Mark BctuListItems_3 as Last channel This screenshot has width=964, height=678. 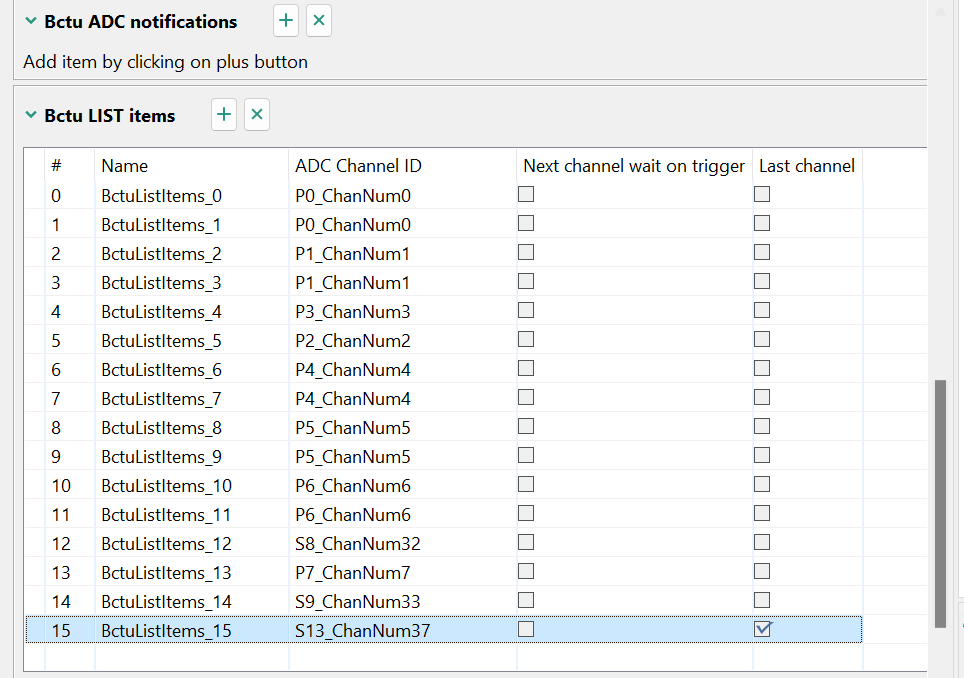[763, 282]
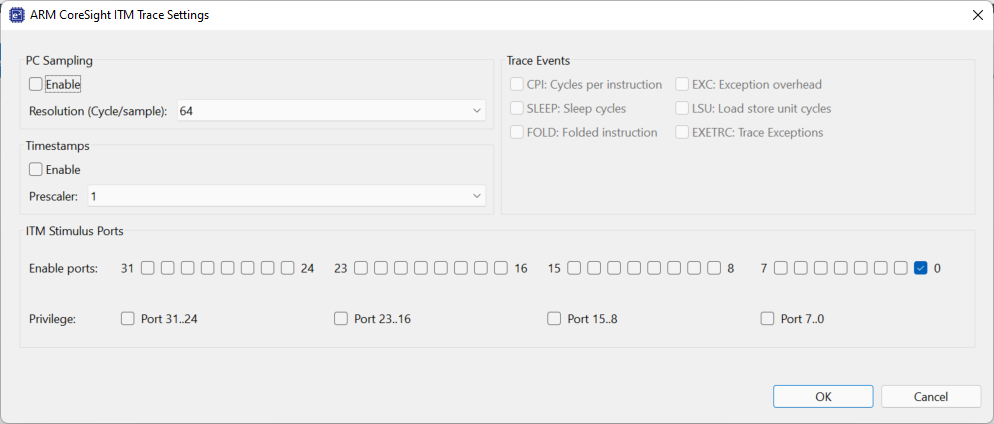Close the ITM Trace Settings dialog

click(976, 15)
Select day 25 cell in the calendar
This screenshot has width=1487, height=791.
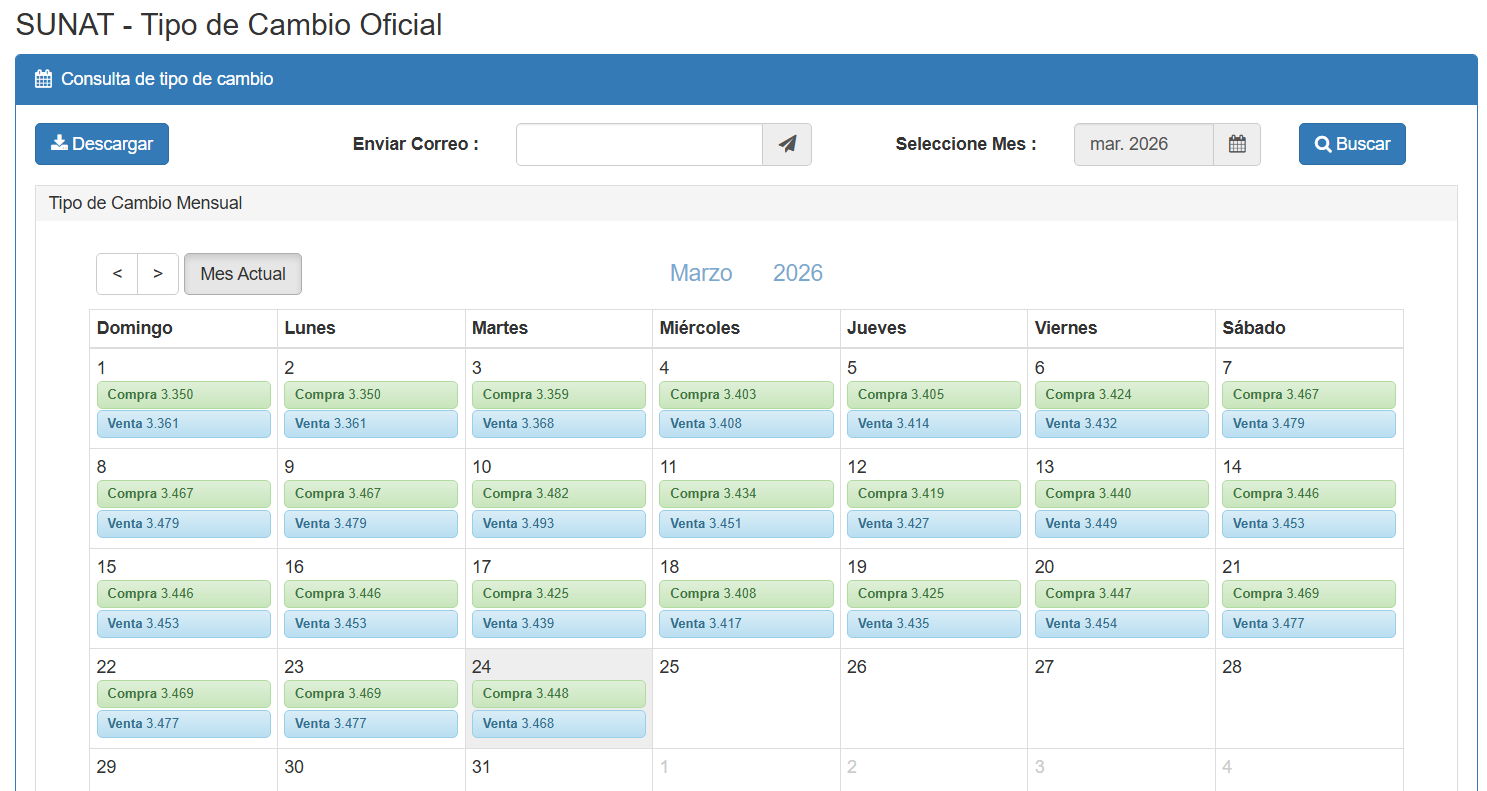click(x=745, y=698)
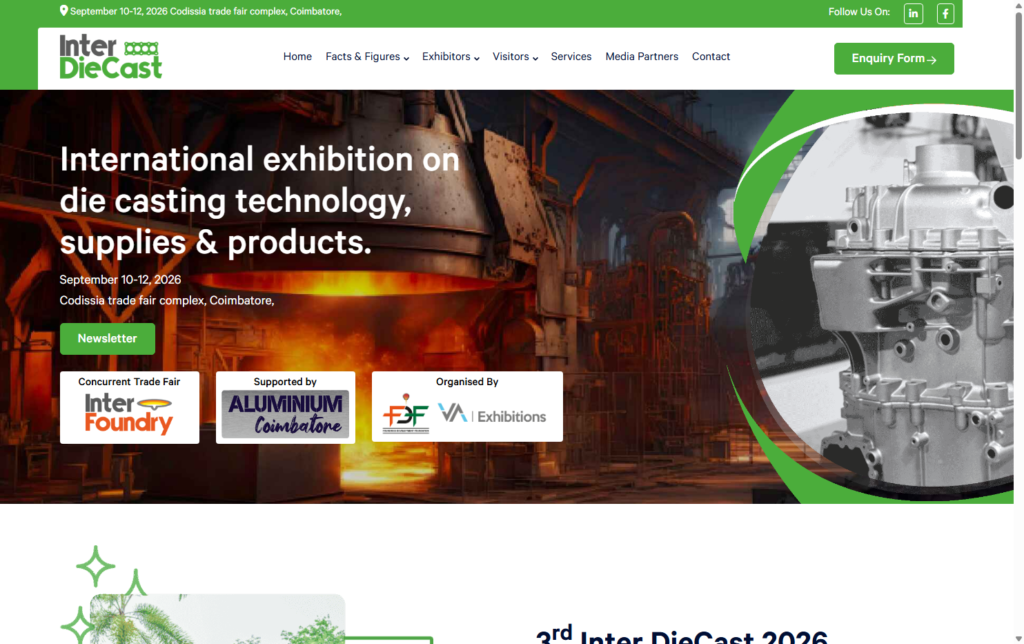Open the Facebook social icon
This screenshot has height=644, width=1024.
(x=945, y=13)
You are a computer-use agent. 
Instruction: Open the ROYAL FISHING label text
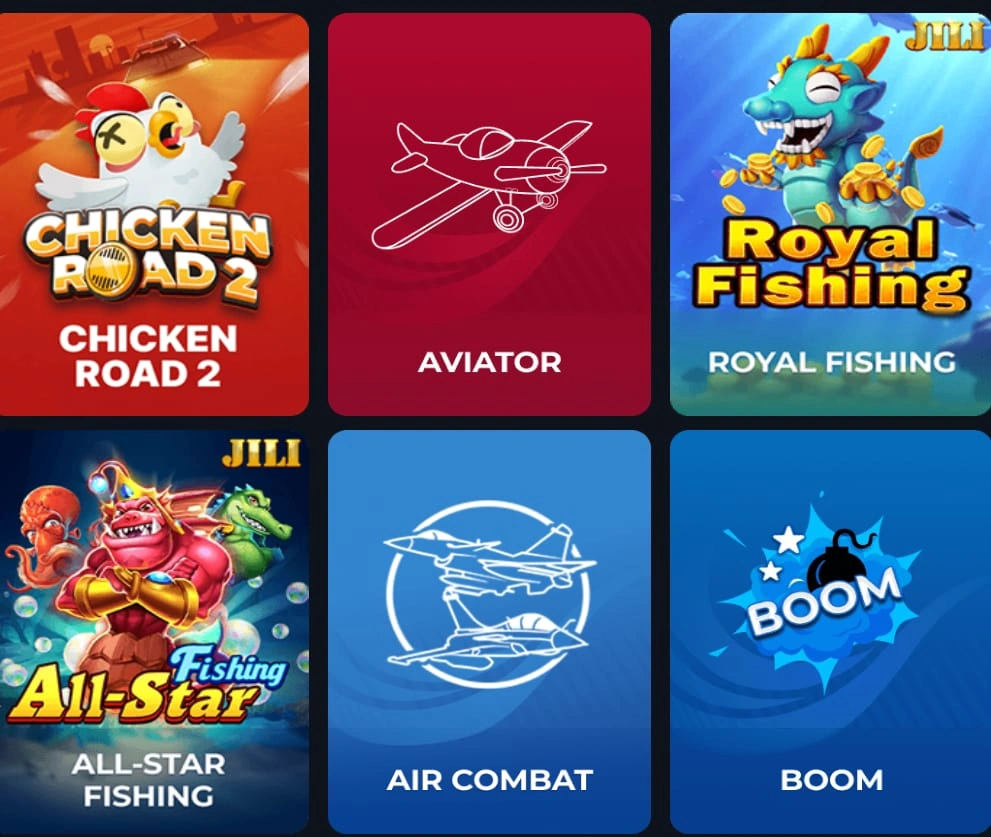coord(831,362)
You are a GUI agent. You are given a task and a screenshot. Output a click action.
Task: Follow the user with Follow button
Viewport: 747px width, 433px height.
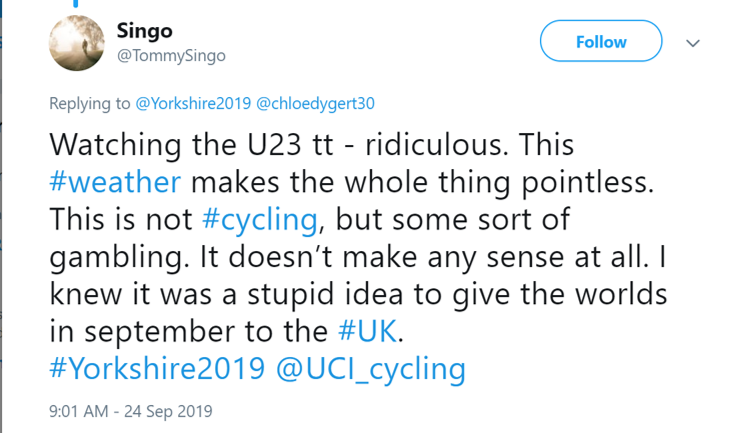tap(601, 42)
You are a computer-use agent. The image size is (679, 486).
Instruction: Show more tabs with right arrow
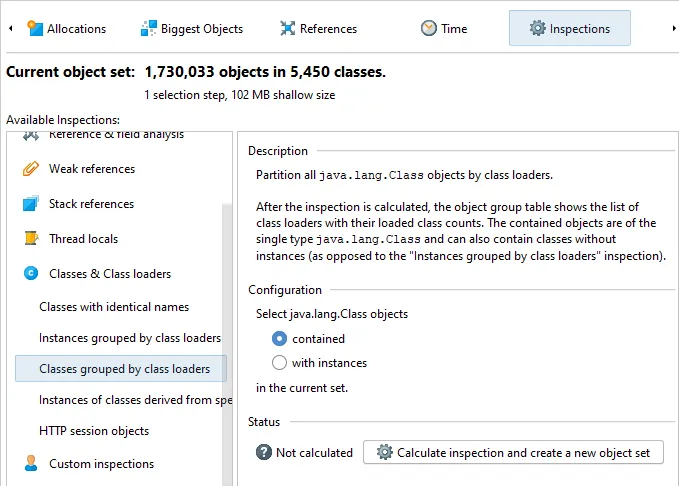(x=674, y=29)
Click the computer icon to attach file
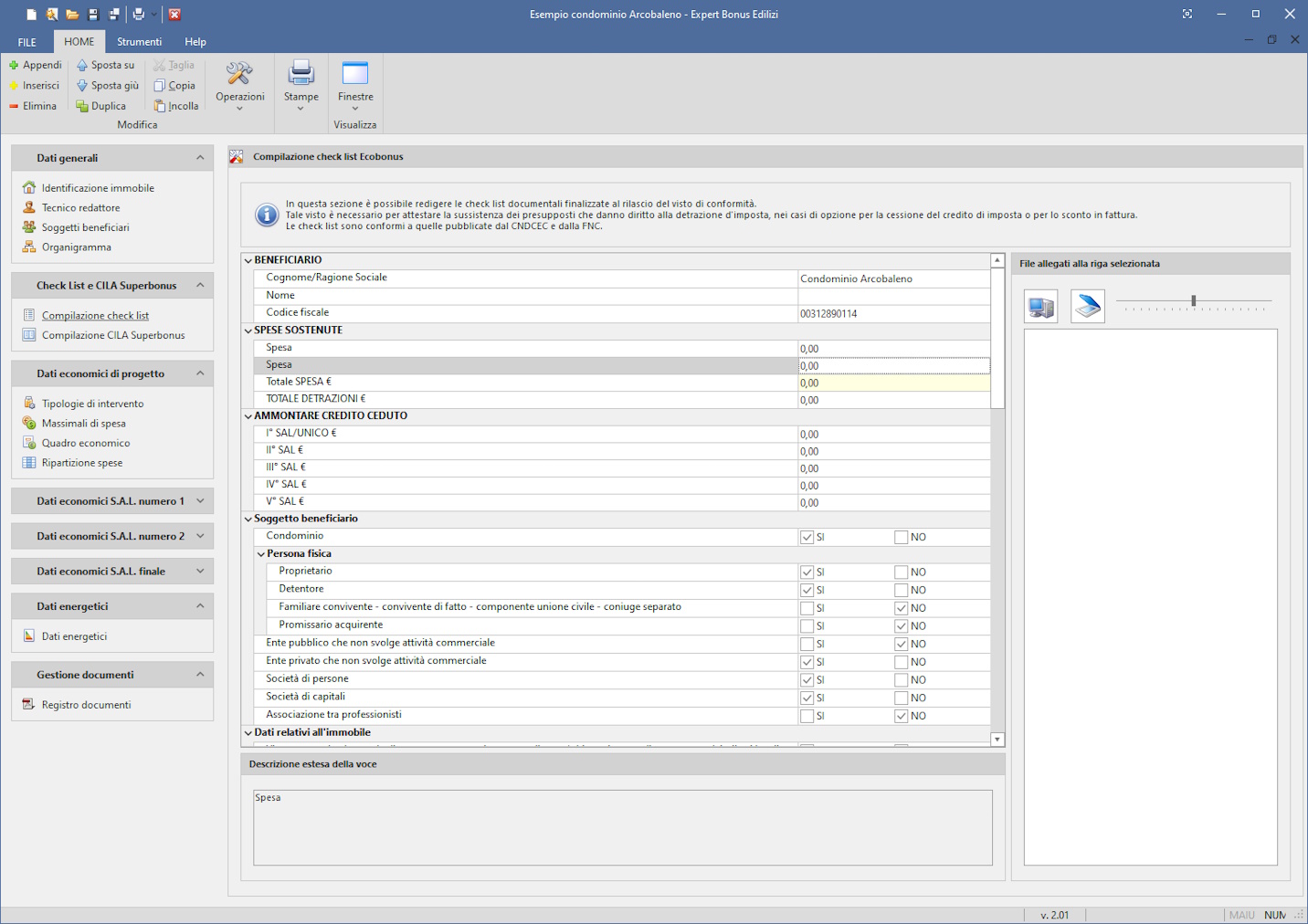 1040,307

⁂

▶ [Given problem] Please output the lines again without any change, from the line that contains "You are a computer-use agent. The" through the last line, both included, and leave out the pictures.

▶ [In response]
You are a computer-use agent. The image size is (679, 486).
Instruction: Show more tabs with right arrow
(x=674, y=29)
Click the computer icon to attach file
 1040,307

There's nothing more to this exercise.